An Unsentimental Text

I just finished an interpretive translation of the biblical book of Numbers for “The Voice,” a multi-volume project to which many extraordinary Christian writers have contributed. I’m honored to be in their company. Numbers is a funny book — one minute you can be slogging through mind-numbing details of genealogies or ritual details and the next you’re suddenly smack in the middle of high drama. Remarkably economical, few biblical narratives go in for the kind of backstory, landscape, or inner thoughts that enrich modern stories. And sometimes the result is heart-breaking.

Bible as Poetry

I had the great good fortune to read a couple of new Bible translations and communicate, albeit briefly, with their creators for an article that will appear in Publishers Weekly Religion BookLine (10/28). In both cases, the translators are poets in their own right. Not only that, but both have worked for decades with these biblical texts, one with the Hebrew Hebrew Bible, the other with the Greek New Testament. The results — beautiful, thought-provoking renderings with more poetry than English translations normally reflect.

LORDy, Lordy! typos and misunderstandings

Over the past couple of days, my editor, agent, and I have been scrambling to deal with an ironic case of mistaken identity in Bible Babel. In short: the main character’s name isn’t correct in the version poised to go out to reviewers and potential endorsers. Yikes! One of the reasons that I wrote Bible Babel was to help people understand big and little puzzlers such as why God is sometimes referred to as LORD (appearing as big capital L, small caps ORD) and other times Lord. The former, LORD, is the way many English translations render the Old Testament’s four-letter, personal name for God (transliterated YHWH). This is THE NAME that God revealed to Moses, a stand-in for God’s very presence in the Jerusalem Temple, and by which God’s people could specially know their particular God. “Lord,” on the other hand, is the translation of a different Hebrew word, a generic noun meaning just that — “lord, master,” or (brace yourselves, feminists) “husband.” YHWH or LORD never appears in the New Testament, and the transition from LORD to Lord (especially the manner in which “the name of the Lord” functions in the New Testament) signals a provocative theological shift — finally defining what makes a Christian a Christian.
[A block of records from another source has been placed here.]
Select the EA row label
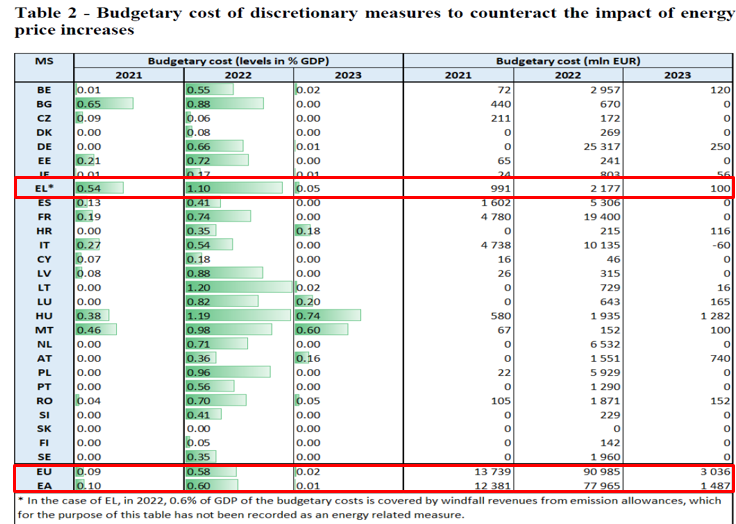The width and height of the screenshot is (736, 524). point(44,485)
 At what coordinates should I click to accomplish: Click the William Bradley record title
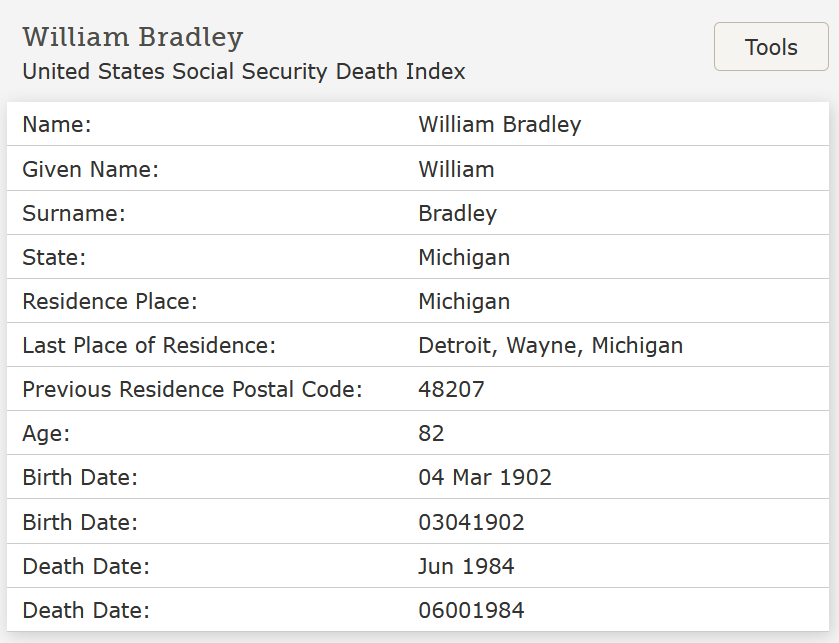(133, 38)
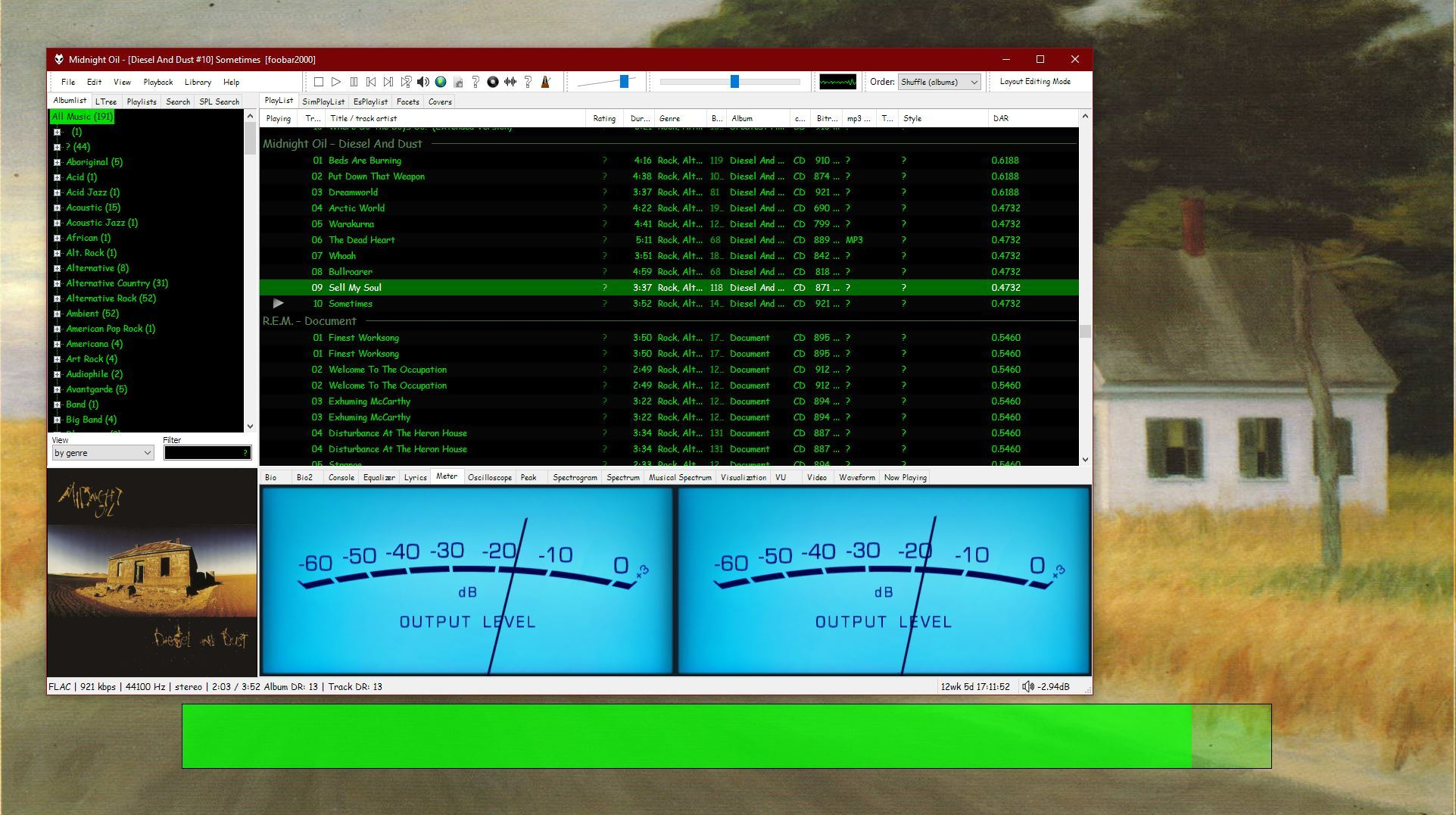Click the audio waveform toolbar icon
The height and width of the screenshot is (815, 1456).
click(510, 82)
Well, just before the book’s galleys (final form “lite” — i.e., possibly containing typos, etc) were produced, a typesetter misunderstood copyediting instructions and changed some cases of Lord to LORD. The result — sometimes there’s an error that may confound though a reader wouldn’t necessarily identify it as the typo it is, and sometimes the text simply doesn’t make sense. Even though the galleys clearly state that this is an “uncorrected proof,” to the credit of my superb editor and the team at HarperCollins, the plan now is to correct manually every instance in which the word appears erroneously before sending the copies out. Whew!  

Conservative Bible

Work is underway on a new translation of the King James Version designed to correct what its authors call a “liberal bias” in modern translations. Conservapedia, which claims to be “the trustworthy encyclopedia,” has determined to correct what it sees as “three sources of errors in conveying biblical meaning are, in increasing amount:

  • lack of precision in the original language, such as terms underdeveloped to convey new concepts introduced by Christ
  • lack of precision in modern language
  • translation bias in converting the original language to the modern one.”